ПОРЯДОК РАБОТЫ:
A. Чьи тезисы и из какой книги, по словам отрывка, проиллюстрировал Гройс своей выставкой?
B. Почему, по мысли Гройса, изложенной в отрывке, художник-соцартист не противник системы, а её необходимая часть?
C. Какие произведения искусства названы в отрывке? Перечислите все вместе с их авторами.

ОТРЫВОК:
Именно этим моментам уделила свое внимание немецкая пресса, в целом положительно настроенная по отношению к проекту. Было верно отмечено, что Гройс этой выставкой проиллюстрировал свои тезисы из книги «Gesamtkunstwerk Сталин». Конечно, западным критикам сложно согласиться с идеей, что соцреализм является логичным и естественным продолжением авангарда, поскольку для них авангард – явление святое.

С большим энтузиазмом также обсуждалось ироническое отношение соцарта к официальному искусству, которое, по неверному, на мой взгляд, мнению немецких критиков, показала выставка Гройса. На самом деле сопоставление работ соцарта с работами соцреализма (в том числе «Однажды, когда я был ребенком, я видел Сталина» Комара и Меламида, аллюзия известной картины Дмитрия Мочальского 1949 года «Они видели Сталина», позже переименованной в «После демонстрации», и легко компонующиеся в пару фотография Бориса Михайлова, 2002, и «Весна» Аркадия Пластова, 1954) производит шокирующий даже посвященную публику и, как мне кажется, программный эффект. Вместо того чтобы представить соцарт в качестве критика соцреализма – как предполагают сложившиеся стереотипы, – Гройс язвительным образом разоблачил искусство андеграунда как часть культуры сталинского времени. Поэтому «Коммунизм: фабрика мечты» – скорее не выставка, а огромная провокативная инсталляция, с упоением выстраиваемая теоретиком Гройсом, ниспровергающим стереотипы и ставящим принятое противопоставление официоза и андеграунда с ног на голову. Своей выставкой-инсталляцией Гройс в итоге отменил господствующие классификации с целью их критического осмысления. «Коммунизм: фабрика мечты» свидетельствует о привязанности андеграунда к официальной художественной системе. По мысли Гройса, мощь и сила официального искусства были столь велики, что, живя в СССР, невозможно было по-настоящему отстраниться от него, игнорировать его силу и притягательность. В этом случае художник-соцартист – вовсе не противник системы, а необходимая его часть. Многие работы творцов неофициального советского искусства на этой выставке – в том числе инсталляция Ильи Кабакова «Let's go, Girls!» 2003 года в последнем зале (по-видимому, перевод слов популярной советской песни «А ну-ка, девушки!») – свидетельствовали именно о привязанности, даже любви советского андеграунда к советскому же прошлому, которое и сегодня все еще волнует русских художников. Сам собой напрашивается вывод: на самом деле не соцарт был «вирусом» критического отношения к официальной системе (как утверждалось еще на выставке «Москва – Берлин»), но сам социалистический реализм и – шире – советское официальное искусство – стали болезнью русского андеграунда.

Все это выглядит довольно убедительно и наталкивает на мысль о том, что взаимоотношения между соцартом, поп-артом и соцреализмом следует пересмотреть, оставив в стороне препятствующие объективному анализу перипетии художественного быта и холодной войны двадцатилетней давности. В этом и заключалась позитивная роль выставки. Показав произведения андеграунда и официального искусства в столь тесном и взаимодополняющем сочетании, она впервые предложила объективное, свободное от излишних эмоций определение взаимоотношений официоза и андеграунда.

Так что от выставки «Коммунизм: фабрика мечты. Визуальная культура сталинского времени» в целом остается положительное впечатление. Она интригует, в первую очередь, тем, что вводит советское официальное искусство в мировой обиход, но также и тем, что является началом процесса переосмысления политического, идеологического и художественного значения нескольких советских – как официозных, так и андеграундных – художественных направлений, точнее, открытия их заново, уже вне контекста борьбы между Западом и Востоком.

УЧЕБНЫЙ МАТЕРИАЛ:
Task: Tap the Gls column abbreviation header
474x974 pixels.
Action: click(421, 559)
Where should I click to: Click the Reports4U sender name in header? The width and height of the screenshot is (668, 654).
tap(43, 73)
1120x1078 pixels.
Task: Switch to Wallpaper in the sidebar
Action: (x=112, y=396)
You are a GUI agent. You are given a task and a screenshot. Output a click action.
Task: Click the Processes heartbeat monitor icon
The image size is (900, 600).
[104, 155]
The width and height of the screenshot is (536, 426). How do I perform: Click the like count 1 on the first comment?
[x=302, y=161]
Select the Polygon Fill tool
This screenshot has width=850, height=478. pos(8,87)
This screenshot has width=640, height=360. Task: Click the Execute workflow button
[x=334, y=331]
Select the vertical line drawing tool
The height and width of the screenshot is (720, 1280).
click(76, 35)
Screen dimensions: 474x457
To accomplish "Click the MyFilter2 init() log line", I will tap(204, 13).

ОТВЕТЫ К ЗАДАНИЯМ:
A. Собственные тезисы Гройса из книги «Gesamtkunstwerk Сталин».

B. Мощь и сила официального искусства были столь велики, что, живя в СССР, невозможно было по-настоящему от него отстраниться или игнорировать его силу и притягательность.

C. «Однажды, когда я был ребенком, я видел Сталина» Комара и Меламида; «Они видели Сталина» (позже «После демонстрации») Дмитрия Мочальского, 1949; фотография Бориса Михайлова, 2002; «Весна» Аркадия Пластова, 1954; инсталляция «Let's go, Girls!» Ильи Кабакова, 2003.